Recorded information =>

┌────────

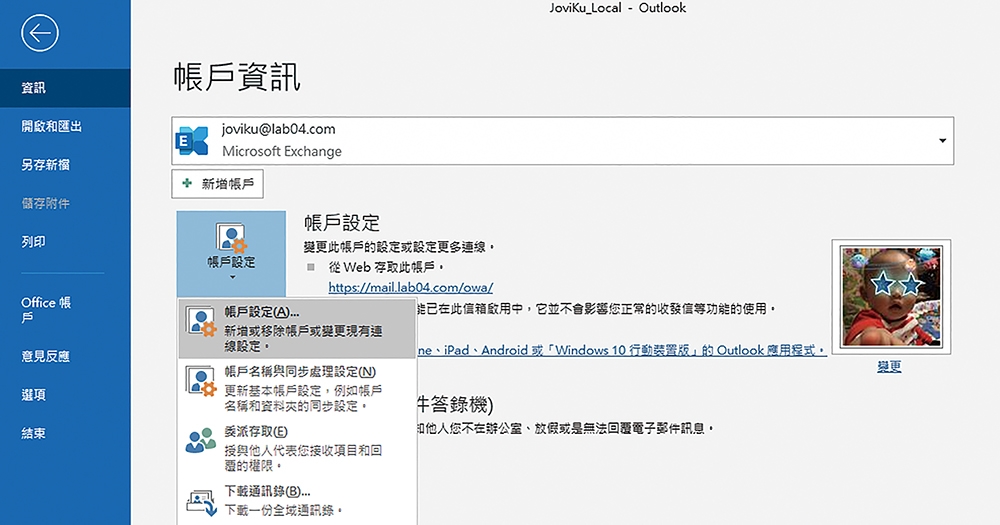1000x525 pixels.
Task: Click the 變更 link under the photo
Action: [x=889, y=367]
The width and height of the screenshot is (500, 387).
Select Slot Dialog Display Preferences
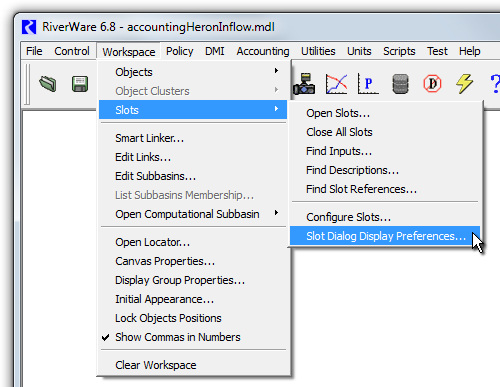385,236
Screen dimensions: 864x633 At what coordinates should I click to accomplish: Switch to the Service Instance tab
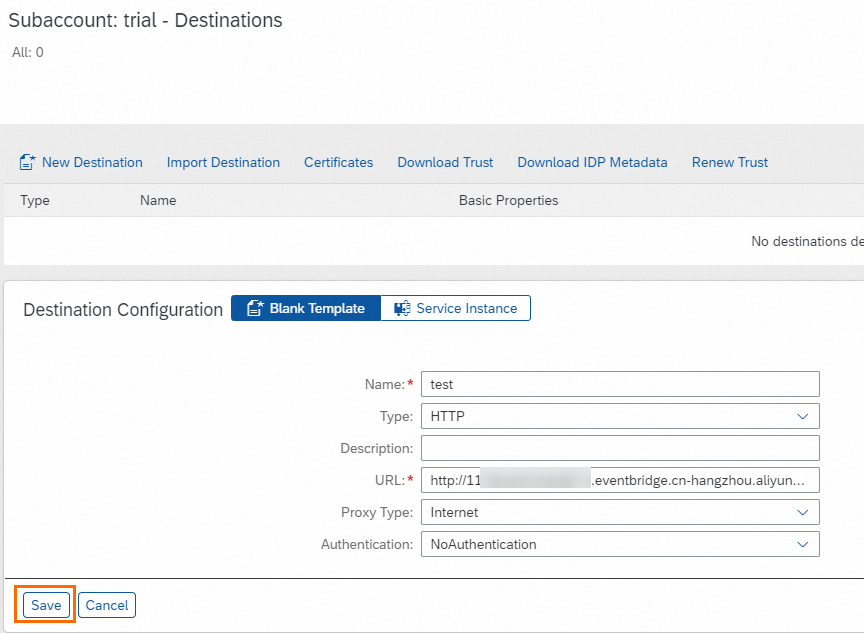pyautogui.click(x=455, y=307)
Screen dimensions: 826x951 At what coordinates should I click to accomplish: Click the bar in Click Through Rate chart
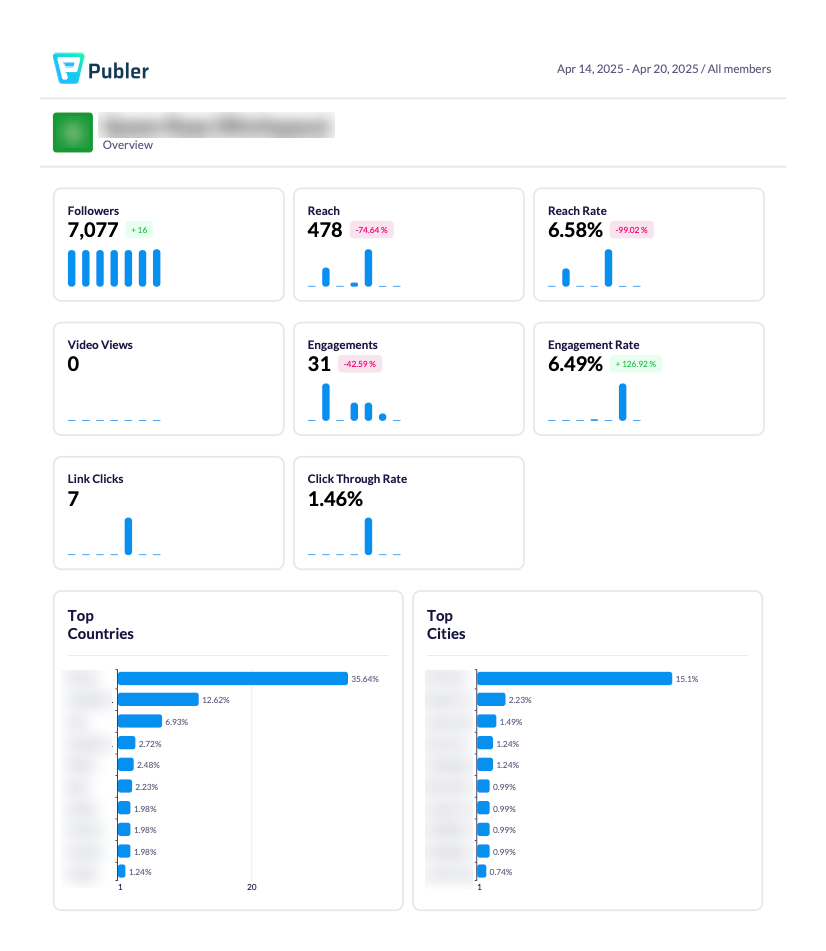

└────────

What you should do => Once the line with "Select Slot Dialog Display Preferences" is found, write out that line and every later line of the listing above exactly, through the last one, and skip any pictures.

Answer space =>
Select Slot Dialog Display Preferences
385,236
Screen dimensions: 864x633 At what coordinates should I click to accomplish: Switch to the Service Instance tab
pyautogui.click(x=455, y=307)
Screen dimensions: 826x951 At what coordinates should I click to accomplish: Click the bar in Click Through Rate chart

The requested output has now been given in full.